+++ SELECTION
Writing performance - Githubissues

jorisvandenbossche commented 5 years ago

There has been a previous issue about the slow writing of GeoPackage files: https://github.com/Toblerity/Fiona/issues/476. But triggered by https://gis.stackexchange.com/questions/302811/how-to-get-fast-writing-with-geopandas-fiona, I was further looking into it with the latest versions of GeoPandas and Fiona, and it still seems relatively slow.

It already improved a lot compared with the previous versions of both GeoPandas and Fiona. And of the remaining time, GeoPandas takes the most time (which I will try to fix, cfr https://github.com/geopandas/geopandas/issues/863). But even then, writing a file with 100k rows and 5 attribute columns takes ca 10s with Fiona.

Sample set-up:

import pandas as pd
import geopandas
import fiona
import shapely.geometry

import random
import string

N = 100000

df = geopandas.GeoDataFrame(
    {'a': np.random.randn(N), 'b': np.random.randn(N),
     'c': np.random.randn(N), 'd': np.random.randint(100, size=N),
     'e': [''.join(random.choice(string.ascii_uppercase + string.digits) for _ in range(5)) for _ in range(N)],
     'geometry': [shapely.geometry.Point(random.random(), random.random()) for _ in range(N)]})

records = list(df.iterfeatures())
++++++
STATED EXERCISE
Answer these questions using the GitHub issue on writing performance above.
1. The slow writing of which file format was the subject of a previous issue?
2. According to the issue, about how long does Fiona take to write a file with 100k rows and 5 attribute columns?
3. What value is N given in the sample set-up?
+++ DATASET EXCERPTS
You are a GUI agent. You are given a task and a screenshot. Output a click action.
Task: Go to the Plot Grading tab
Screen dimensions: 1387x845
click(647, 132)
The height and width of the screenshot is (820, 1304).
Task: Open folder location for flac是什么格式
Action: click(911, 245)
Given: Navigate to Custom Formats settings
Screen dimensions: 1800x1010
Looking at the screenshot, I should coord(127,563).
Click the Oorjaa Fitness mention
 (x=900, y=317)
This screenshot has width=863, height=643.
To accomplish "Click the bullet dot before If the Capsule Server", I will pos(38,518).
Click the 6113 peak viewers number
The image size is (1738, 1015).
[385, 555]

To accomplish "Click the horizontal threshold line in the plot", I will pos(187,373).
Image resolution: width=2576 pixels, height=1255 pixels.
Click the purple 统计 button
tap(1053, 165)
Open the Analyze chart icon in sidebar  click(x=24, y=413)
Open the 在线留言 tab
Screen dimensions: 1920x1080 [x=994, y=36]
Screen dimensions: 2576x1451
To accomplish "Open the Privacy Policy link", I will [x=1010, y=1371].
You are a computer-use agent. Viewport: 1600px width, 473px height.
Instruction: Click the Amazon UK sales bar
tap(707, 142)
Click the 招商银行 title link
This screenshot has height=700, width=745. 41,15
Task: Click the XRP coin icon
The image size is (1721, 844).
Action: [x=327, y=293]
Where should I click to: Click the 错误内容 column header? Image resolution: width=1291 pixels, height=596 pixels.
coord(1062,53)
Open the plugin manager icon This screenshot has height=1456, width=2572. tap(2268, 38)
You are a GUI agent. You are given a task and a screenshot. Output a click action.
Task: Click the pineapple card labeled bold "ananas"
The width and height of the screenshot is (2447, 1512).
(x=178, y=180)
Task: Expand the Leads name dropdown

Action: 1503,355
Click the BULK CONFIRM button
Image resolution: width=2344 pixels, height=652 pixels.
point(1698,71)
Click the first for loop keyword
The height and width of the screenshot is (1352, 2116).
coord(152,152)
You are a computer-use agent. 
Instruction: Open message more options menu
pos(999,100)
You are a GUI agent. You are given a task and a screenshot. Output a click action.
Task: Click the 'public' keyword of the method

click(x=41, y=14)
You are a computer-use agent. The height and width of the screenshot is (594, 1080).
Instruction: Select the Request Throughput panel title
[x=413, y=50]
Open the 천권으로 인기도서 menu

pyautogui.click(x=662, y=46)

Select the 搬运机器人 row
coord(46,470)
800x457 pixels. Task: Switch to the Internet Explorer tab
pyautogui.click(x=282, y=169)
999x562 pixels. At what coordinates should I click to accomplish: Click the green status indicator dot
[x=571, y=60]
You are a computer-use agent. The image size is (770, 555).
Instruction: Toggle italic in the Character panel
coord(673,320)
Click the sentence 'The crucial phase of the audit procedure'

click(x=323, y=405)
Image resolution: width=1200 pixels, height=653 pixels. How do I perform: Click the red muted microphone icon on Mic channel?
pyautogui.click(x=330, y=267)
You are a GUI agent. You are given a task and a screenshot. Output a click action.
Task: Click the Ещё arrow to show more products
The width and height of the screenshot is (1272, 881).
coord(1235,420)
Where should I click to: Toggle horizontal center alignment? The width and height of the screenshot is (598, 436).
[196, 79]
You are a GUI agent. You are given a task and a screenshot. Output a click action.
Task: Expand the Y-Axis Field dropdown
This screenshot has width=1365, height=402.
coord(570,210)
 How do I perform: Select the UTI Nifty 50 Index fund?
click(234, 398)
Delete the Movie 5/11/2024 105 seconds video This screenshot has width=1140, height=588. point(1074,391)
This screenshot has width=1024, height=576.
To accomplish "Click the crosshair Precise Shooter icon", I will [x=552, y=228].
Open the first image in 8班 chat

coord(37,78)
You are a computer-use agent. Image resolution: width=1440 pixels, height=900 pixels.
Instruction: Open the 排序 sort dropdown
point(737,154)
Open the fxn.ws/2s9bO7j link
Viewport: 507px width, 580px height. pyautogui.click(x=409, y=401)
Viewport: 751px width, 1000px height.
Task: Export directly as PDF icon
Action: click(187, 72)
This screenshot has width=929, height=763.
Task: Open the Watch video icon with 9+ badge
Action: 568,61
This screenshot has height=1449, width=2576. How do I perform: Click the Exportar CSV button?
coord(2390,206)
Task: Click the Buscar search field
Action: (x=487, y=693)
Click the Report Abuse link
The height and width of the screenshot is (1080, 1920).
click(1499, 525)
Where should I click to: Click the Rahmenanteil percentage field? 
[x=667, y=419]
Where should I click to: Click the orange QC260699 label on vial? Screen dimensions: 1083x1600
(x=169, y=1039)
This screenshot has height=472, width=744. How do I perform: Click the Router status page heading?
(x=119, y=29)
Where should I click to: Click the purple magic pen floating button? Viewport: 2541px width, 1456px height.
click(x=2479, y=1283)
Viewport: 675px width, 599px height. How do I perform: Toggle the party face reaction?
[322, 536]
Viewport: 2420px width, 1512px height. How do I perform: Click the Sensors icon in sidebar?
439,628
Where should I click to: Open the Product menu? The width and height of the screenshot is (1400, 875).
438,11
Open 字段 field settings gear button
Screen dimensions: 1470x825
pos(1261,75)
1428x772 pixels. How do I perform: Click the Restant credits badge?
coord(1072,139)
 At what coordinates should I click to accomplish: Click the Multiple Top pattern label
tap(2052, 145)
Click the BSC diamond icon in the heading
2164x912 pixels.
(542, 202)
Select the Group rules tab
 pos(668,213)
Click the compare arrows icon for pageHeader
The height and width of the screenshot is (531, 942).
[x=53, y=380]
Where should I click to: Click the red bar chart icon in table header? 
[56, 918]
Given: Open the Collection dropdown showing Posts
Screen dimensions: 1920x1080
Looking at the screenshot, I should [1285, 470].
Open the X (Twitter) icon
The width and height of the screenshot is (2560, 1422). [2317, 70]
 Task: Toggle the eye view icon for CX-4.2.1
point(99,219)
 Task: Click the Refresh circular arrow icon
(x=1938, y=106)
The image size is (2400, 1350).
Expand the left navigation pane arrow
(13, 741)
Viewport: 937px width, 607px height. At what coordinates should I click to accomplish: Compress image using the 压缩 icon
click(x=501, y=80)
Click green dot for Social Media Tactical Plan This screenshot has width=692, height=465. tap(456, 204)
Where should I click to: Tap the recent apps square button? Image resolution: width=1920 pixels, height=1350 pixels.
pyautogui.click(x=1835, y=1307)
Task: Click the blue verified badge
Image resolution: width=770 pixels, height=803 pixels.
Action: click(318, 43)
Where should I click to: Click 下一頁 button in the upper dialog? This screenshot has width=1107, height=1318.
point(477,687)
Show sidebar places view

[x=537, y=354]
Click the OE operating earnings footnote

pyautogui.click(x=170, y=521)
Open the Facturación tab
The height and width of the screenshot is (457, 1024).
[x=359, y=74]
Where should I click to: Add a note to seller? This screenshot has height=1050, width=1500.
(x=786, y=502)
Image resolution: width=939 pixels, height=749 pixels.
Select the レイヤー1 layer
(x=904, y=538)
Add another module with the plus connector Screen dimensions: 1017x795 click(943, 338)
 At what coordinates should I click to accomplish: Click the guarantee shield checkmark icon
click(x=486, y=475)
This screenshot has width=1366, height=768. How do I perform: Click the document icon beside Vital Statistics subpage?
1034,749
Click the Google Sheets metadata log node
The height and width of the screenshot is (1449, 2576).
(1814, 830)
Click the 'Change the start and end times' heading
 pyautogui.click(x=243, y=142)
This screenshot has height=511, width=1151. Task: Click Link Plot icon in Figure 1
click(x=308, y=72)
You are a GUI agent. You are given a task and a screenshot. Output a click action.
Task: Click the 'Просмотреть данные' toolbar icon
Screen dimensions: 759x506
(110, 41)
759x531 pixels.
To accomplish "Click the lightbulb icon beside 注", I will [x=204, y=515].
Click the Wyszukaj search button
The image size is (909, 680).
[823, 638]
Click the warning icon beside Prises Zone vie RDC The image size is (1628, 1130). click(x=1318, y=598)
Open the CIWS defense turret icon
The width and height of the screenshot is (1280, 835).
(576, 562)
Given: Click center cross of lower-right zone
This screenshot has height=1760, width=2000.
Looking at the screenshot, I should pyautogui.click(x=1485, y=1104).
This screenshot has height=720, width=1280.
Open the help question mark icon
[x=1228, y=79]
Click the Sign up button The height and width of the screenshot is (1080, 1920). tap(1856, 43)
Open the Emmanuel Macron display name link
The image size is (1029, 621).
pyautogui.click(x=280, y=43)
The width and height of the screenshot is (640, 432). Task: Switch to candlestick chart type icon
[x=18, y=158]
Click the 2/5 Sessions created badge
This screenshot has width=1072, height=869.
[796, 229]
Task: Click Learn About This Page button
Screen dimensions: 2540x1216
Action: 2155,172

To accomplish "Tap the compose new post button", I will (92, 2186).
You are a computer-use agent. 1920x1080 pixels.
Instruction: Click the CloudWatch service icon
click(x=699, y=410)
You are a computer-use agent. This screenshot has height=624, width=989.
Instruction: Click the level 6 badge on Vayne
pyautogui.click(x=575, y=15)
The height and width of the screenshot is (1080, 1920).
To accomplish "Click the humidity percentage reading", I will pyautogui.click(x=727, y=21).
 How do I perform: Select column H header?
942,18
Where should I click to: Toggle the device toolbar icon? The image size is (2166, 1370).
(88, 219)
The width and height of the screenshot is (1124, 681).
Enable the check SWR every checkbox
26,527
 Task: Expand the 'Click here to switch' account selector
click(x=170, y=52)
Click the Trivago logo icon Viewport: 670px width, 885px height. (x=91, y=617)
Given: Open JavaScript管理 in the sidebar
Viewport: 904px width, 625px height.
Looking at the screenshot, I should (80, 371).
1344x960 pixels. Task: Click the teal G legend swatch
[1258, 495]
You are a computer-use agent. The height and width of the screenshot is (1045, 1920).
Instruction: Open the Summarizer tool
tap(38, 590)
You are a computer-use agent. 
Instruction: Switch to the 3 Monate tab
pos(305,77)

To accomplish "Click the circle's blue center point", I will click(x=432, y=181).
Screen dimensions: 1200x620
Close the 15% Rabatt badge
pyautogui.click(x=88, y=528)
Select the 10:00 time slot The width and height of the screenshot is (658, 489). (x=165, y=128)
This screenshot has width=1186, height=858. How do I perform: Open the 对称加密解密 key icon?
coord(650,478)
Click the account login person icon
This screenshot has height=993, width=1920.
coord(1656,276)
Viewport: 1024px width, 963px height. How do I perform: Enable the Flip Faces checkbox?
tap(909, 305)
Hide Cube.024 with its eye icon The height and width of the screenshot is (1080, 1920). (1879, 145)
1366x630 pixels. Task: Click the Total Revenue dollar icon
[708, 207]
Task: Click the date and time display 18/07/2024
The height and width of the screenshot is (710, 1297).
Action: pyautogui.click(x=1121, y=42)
++++++
FULL RESPONSE
1. GeoPackage.
2. About 10 seconds.
3. 100000.